■ **What you will do**
Return the entries exactly. Images are not part of the copy.
######
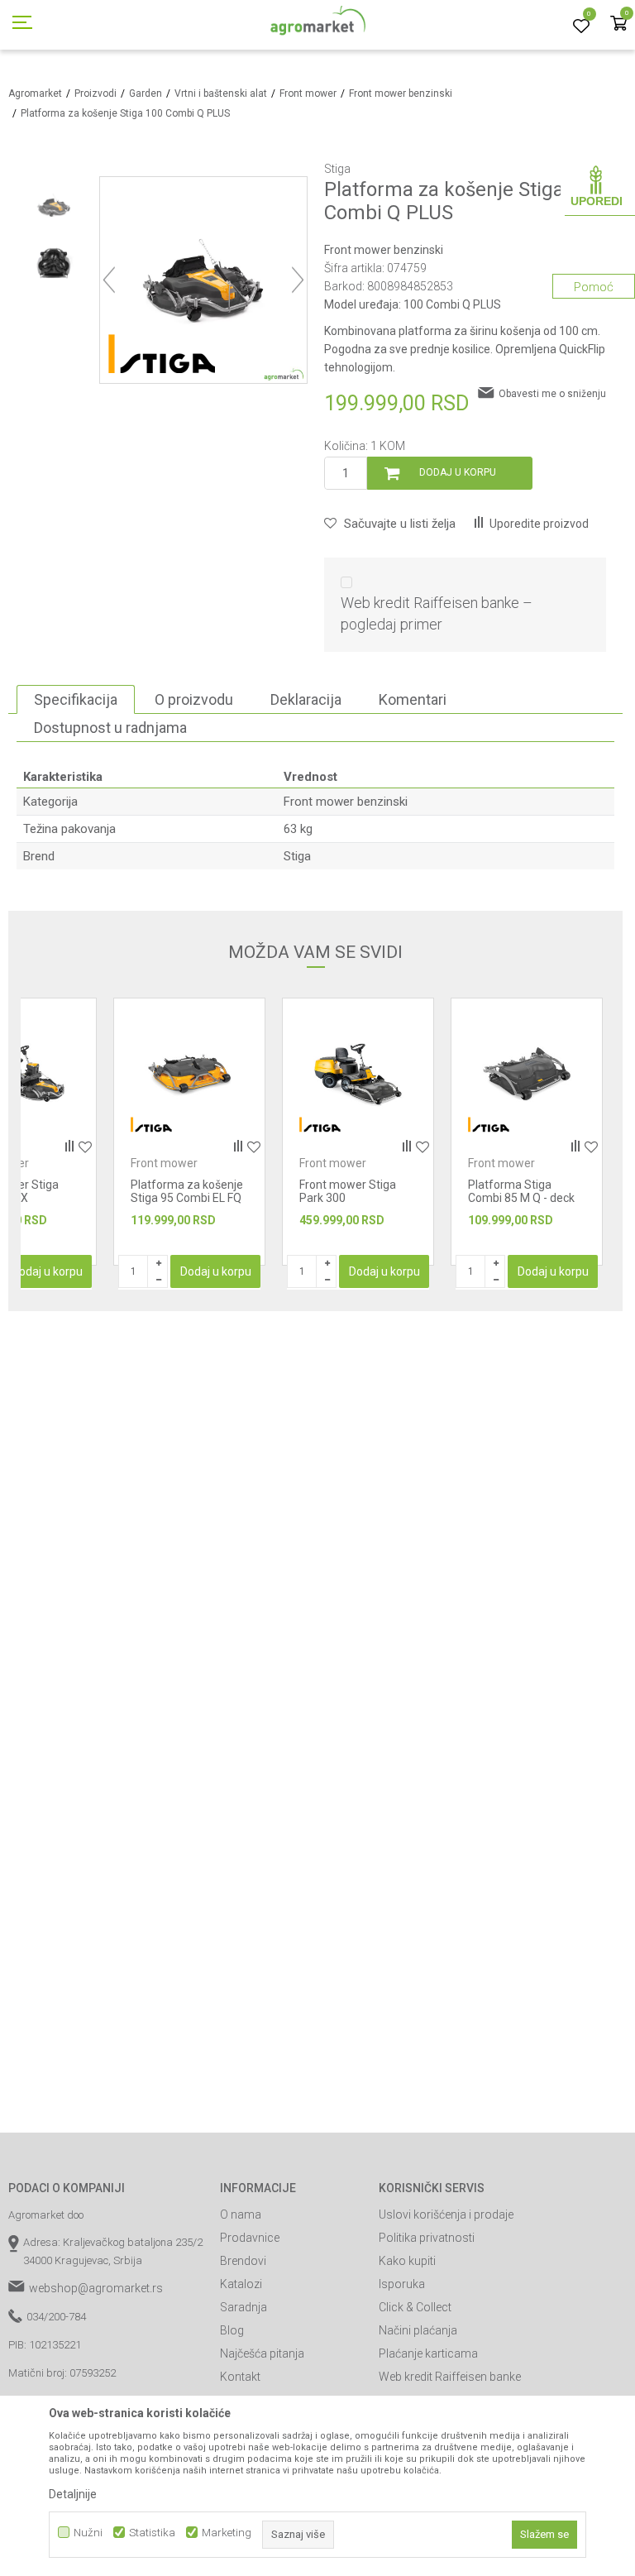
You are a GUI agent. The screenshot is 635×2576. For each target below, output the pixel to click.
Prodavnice (249, 2237)
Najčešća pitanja (262, 2353)
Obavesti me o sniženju (552, 394)
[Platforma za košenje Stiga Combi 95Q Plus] (526, 1073)
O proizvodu (194, 699)
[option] (54, 205)
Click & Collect (415, 2307)
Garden (145, 93)
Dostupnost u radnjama (110, 727)
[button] (390, 524)
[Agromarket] (317, 25)
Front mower (308, 93)
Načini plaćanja (418, 2330)
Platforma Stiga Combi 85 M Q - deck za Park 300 (352, 1198)
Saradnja (243, 2307)
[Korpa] (618, 24)
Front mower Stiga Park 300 (179, 1191)
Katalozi (241, 2284)
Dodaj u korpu (457, 472)
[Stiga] (162, 354)
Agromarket (35, 93)
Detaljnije (73, 2494)
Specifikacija (75, 699)
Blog (232, 2330)
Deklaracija (305, 699)
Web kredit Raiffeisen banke (450, 2376)
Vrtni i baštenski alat (220, 93)
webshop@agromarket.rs (96, 2288)
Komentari (412, 699)
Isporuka (402, 2284)
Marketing (226, 2532)
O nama (240, 2214)
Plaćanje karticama (428, 2353)
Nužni (88, 2532)
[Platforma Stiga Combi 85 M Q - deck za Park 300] (358, 1073)
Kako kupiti (407, 2260)
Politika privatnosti (427, 2237)
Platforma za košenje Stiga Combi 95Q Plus (524, 1191)
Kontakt (240, 2376)
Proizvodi (95, 93)
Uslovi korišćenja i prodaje (446, 2214)
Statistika (152, 2532)
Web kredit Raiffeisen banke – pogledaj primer (436, 613)
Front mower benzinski (400, 93)
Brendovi (243, 2260)
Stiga (297, 856)
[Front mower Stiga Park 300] (189, 1073)
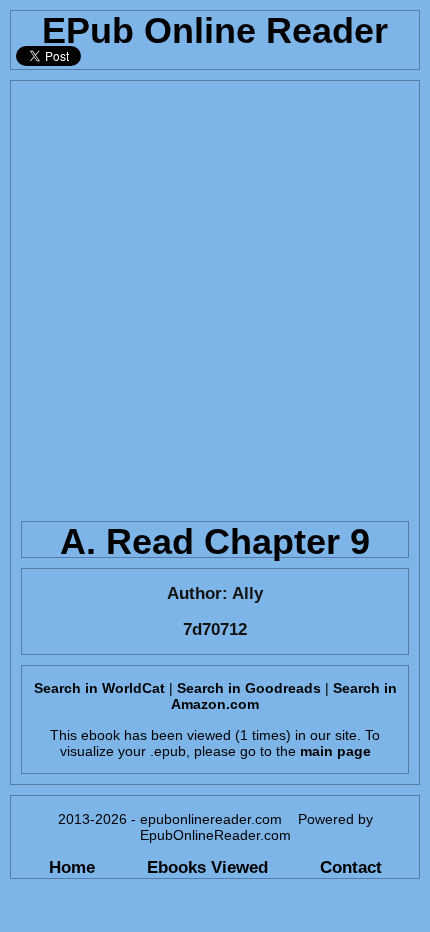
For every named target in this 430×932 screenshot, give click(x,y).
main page (335, 751)
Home (72, 867)
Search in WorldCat (99, 688)
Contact (351, 867)
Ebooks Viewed (207, 867)
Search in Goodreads (249, 688)
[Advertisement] (215, 296)
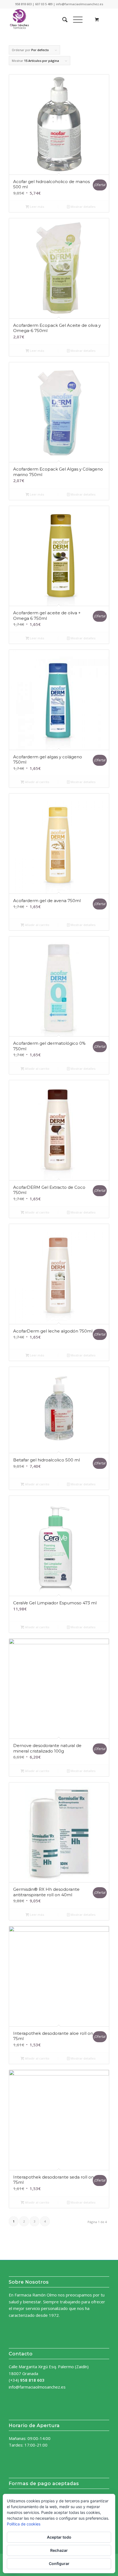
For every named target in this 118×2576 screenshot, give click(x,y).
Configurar (59, 2563)
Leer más (36, 206)
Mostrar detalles (82, 206)
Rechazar (59, 2550)
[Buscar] (62, 20)
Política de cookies (23, 2524)
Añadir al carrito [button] (36, 782)
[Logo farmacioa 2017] (49, 20)
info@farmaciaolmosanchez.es (37, 2387)
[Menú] (75, 20)
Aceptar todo (59, 2537)
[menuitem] (62, 20)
######
■ **Task output**
You are a GUI agent. The screenshot is 635×2576. For each target below, output the pixel to click.
Prodavnice (249, 2237)
Najčešća pitanja (262, 2353)
Obavesti me o sniženju (552, 394)
[Platforma za košenje Stiga Combi 95Q Plus] (526, 1073)
O proizvodu (194, 699)
[option] (54, 205)
Click & Collect (415, 2307)
Garden (145, 93)
Dostupnost u radnjama (110, 727)
[button] (390, 524)
[Agromarket] (317, 25)
Front mower (308, 93)
Načini plaćanja (418, 2330)
Platforma Stiga Combi 85 M Q - deck za Park 300 (352, 1198)
Saradnja (243, 2307)
[Korpa] (618, 24)
Front mower Stiga Park 300 (179, 1191)
Katalozi (241, 2284)
Dodaj u korpu (457, 472)
[Stiga] (162, 354)
Agromarket (35, 93)
Detaljnije (73, 2494)
Specifikacija (75, 699)
Blog (232, 2330)
Deklaracija (305, 699)
Web kredit Raiffeisen banke (450, 2376)
Vrtni i baštenski alat (220, 93)
webshop@agromarket.rs (96, 2288)
Komentari (412, 699)
Isporuka (402, 2284)
Marketing (226, 2532)
O nama (240, 2214)
Plaćanje karticama (428, 2353)
Nužni (88, 2532)
[Platforma Stiga Combi 85 M Q - deck za Park 300] (358, 1073)
Kako kupiti (407, 2260)
Politika privatnosti (427, 2237)
Platforma za košenje Stiga Combi 95Q Plus (524, 1191)
Kontakt (240, 2376)
Proizvodi (95, 93)
Uslovi korišćenja i prodaje (446, 2214)
Statistika (152, 2532)
Web kredit Raiffeisen banke – pogledaj primer (436, 613)
Front mower benzinski (400, 93)
Brendovi (243, 2260)
Stiga (297, 856)
[Front mower Stiga Park 300] (189, 1073)
For every named target in this 430×932 screenshot, give click(x,y).
main page (335, 751)
Home (72, 867)
Search in WorldCat (99, 688)
Contact (351, 867)
Ebooks Viewed (207, 867)
Search in Goodreads (249, 688)
[Advertisement] (215, 296)
For every named target in this 118×2576 screenshot, give click(x,y).
Configurar (59, 2563)
Leer más (36, 206)
Mostrar detalles (82, 206)
Rechazar (59, 2550)
[Buscar] (62, 20)
Política de cookies (23, 2524)
Añadir al carrito [button] (36, 782)
[Logo farmacioa 2017] (49, 20)
info@farmaciaolmosanchez.es (37, 2387)
[Menú] (75, 20)
Aceptar todo (59, 2537)
[menuitem] (62, 20)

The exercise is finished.